Now thanks to some wizardry from Intel, the performance has been significantly improved by taking advantage of virtualization. Although x86-based Android devices aren't going to take over the world anytime soon, this does mean that we now have a viable Android emulator to use on the desktop.
InstallationThe instructions are here and I suggest you follow them all. The only sticking point is if your machine supports Virtualization Technology or not. You can find that out by checking Intel's list or running their processor information tool. Even my budget ACER i3 laptop has it:
Then you need to run the Android SDK Manager and download version 17 of Android SDK Tools and the x86 system image:
One limitation is that the only AVD image available at the moment is for Android 2.3.3, but (depressingly perhaps) that covers 95% the devices out there. There is also an Intel configuration tool (in the Extras section) that you must install and run (see the aforementioned instructions). Note that the virtualization manager is memory hungry (I recommend a 2GB allocation), but RAM is so cheap that maxing out my laptop to 8GB only cost about £30 (it's the best investment you can make).

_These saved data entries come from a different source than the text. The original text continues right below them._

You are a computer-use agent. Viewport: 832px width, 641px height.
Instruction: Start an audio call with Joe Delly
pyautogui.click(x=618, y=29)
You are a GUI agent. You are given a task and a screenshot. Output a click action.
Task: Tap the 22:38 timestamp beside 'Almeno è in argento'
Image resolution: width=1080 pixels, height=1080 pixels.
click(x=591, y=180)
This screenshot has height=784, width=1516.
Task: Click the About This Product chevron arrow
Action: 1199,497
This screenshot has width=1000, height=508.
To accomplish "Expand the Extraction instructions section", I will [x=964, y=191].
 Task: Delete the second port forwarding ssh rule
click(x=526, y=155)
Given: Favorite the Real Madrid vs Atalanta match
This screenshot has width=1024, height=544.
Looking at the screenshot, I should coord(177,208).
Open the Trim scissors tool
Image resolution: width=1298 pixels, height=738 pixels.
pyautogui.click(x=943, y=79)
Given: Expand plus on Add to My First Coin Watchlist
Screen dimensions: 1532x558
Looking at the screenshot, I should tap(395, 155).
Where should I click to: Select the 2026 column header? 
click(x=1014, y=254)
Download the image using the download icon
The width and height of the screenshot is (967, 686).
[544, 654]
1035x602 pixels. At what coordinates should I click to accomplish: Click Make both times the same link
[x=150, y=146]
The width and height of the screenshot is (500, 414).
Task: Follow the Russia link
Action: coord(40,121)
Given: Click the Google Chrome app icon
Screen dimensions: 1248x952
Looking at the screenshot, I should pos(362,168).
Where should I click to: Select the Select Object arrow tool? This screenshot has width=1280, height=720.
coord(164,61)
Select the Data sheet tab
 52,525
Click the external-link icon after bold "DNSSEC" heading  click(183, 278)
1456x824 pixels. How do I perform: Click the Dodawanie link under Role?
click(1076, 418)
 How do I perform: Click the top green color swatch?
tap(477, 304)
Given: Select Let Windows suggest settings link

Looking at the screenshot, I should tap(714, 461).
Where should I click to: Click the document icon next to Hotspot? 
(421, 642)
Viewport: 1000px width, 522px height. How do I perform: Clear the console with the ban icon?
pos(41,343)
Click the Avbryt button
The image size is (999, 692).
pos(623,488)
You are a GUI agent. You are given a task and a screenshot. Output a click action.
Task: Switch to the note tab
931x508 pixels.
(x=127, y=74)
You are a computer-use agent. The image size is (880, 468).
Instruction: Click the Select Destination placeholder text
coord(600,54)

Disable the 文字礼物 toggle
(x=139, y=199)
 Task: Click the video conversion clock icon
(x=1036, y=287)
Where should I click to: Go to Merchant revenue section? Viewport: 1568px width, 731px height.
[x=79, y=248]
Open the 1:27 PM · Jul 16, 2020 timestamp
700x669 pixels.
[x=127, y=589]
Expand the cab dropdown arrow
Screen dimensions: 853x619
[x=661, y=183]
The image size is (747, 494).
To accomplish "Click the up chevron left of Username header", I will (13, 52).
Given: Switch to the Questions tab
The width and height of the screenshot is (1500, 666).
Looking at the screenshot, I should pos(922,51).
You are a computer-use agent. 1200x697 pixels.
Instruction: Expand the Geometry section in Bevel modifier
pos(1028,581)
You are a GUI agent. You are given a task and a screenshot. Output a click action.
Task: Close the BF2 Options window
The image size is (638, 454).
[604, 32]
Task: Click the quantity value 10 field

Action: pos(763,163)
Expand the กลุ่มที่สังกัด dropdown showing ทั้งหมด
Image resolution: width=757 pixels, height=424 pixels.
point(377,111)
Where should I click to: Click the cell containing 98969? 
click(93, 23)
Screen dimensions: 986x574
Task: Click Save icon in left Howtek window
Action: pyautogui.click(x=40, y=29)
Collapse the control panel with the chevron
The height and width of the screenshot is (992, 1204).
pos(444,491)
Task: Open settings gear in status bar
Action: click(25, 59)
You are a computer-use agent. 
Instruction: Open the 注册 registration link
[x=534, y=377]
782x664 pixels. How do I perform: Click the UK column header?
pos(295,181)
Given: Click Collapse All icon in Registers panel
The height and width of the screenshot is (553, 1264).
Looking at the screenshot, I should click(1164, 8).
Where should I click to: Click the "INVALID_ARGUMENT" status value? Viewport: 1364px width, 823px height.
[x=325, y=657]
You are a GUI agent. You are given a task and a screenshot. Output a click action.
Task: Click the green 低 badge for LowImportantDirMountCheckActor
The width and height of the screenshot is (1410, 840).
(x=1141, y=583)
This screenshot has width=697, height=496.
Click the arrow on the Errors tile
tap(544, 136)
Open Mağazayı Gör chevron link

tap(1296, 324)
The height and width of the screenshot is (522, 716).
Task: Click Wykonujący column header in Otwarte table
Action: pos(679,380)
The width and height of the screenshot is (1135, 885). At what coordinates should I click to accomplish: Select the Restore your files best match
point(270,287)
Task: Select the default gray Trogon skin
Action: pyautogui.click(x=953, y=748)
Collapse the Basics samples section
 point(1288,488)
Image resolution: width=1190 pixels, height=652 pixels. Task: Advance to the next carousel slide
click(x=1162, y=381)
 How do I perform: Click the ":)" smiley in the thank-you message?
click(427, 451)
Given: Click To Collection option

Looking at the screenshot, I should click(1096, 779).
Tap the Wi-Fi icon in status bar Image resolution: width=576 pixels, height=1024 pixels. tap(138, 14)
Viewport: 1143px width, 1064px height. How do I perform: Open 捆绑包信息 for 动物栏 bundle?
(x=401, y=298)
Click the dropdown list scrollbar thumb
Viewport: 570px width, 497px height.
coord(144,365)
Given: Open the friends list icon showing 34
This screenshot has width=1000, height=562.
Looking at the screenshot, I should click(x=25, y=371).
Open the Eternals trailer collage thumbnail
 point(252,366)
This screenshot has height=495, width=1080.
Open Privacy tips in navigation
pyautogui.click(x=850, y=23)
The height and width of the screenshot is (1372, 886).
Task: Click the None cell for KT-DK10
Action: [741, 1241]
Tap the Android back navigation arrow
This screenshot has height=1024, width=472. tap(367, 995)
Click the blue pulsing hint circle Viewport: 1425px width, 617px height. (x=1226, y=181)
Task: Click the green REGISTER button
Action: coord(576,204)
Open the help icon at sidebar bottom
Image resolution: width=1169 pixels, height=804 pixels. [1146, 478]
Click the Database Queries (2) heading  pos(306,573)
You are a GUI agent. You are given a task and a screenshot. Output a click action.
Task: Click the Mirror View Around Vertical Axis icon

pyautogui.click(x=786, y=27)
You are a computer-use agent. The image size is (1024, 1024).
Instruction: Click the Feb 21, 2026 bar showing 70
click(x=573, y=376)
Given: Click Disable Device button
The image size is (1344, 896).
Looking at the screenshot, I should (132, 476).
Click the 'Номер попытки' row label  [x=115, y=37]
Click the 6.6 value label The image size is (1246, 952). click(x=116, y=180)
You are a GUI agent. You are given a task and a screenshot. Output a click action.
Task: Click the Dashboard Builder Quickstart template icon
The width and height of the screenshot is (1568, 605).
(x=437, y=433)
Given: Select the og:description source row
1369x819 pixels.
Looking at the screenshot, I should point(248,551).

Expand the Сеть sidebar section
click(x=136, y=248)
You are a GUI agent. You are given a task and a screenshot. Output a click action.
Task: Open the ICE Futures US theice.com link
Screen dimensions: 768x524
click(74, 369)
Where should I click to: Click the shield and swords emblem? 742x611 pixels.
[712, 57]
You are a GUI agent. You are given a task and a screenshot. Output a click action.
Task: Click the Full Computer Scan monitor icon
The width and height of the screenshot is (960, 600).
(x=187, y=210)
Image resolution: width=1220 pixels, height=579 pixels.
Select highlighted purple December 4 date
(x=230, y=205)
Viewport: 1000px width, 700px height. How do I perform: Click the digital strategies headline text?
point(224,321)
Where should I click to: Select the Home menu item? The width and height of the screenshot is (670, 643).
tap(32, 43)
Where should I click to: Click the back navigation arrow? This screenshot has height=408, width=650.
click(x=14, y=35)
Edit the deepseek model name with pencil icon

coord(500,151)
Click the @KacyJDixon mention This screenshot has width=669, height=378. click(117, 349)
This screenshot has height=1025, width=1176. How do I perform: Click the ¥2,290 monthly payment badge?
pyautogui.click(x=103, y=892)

When you next open Android AVD Manager, you should be able to create a new x86-based VM:
Configure to your hearts content and launch...
You should find it a much faster experience than the ARM emulator and identical for Java-based applications. I'm not sure if NDK applications would work the same - comments welcome!
The possibility of developing applications completely on one machine really lowers the barrier to entry.